クラシック音楽と PCオーディオと タグ データ (その1)

TagEditむかし、楽曲(CD)を管理するデータベース・アプリケーションを作成したことがある。そのソフトはさまざまな課題を残したので結局は公開できずに終わったが、そこでは、きちんと正規化したデータベース・テーブル群を用意して、アルバムや作曲家、演奏者を手入力して管理するようにしていた。むかしの話である。

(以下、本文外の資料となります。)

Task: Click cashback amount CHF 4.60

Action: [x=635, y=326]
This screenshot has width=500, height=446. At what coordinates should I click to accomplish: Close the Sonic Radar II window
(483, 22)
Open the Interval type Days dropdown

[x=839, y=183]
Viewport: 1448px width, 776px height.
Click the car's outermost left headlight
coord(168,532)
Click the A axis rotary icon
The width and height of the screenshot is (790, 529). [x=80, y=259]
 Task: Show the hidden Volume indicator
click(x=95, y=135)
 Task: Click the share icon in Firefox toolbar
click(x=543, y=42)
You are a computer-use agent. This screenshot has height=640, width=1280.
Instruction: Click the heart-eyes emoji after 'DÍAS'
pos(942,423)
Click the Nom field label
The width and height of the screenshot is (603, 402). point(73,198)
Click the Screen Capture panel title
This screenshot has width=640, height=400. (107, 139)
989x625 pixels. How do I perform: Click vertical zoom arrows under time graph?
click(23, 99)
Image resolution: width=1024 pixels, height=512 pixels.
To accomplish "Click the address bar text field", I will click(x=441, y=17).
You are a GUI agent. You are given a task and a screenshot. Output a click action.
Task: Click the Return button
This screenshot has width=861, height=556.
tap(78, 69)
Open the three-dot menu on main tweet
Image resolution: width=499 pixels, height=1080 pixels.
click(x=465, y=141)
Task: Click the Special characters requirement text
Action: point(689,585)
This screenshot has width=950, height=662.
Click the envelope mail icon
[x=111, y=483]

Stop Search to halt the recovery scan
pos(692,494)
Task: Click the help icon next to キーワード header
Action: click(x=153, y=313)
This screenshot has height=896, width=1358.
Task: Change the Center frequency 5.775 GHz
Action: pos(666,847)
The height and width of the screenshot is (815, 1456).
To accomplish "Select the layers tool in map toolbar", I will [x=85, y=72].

時代は変わって、楽曲に関する情報は、データベースで集中管理するのではなく、PC上の楽曲ファイル自身に、タグデータ (メタデータともいう) として持たせるようになった。そうして、自然にその “きちんとした” データベース・ソフトの出番はなくなり、楽曲のタグデータを参照するようになった。


さらに、これまでの数年で、このタグデータは、ぼくのなかでは「ちょっとした付加情報」から「きわめて大切なデータ」に変わった。

そのきっかけは、foobar2000がMedia Libraryで強力で高速な分類機能を提供してくれるようになったこと、おなじく強力な編集機能によって、複数の楽曲に対して統一的な値を設定しやすくなったこと、が大きかった。つまり、タグデータを用いて楽曲を集中管理できるようになったのだ。foobar2000だけでは不足している機能については、自分でもいくつかのツールを作成もした。また、これはfoobar2000が契機になっているかどうかはわからないのだが、趨勢としてひとつのタグに複数の値を設定できるようになったことも重要なポイントとなった。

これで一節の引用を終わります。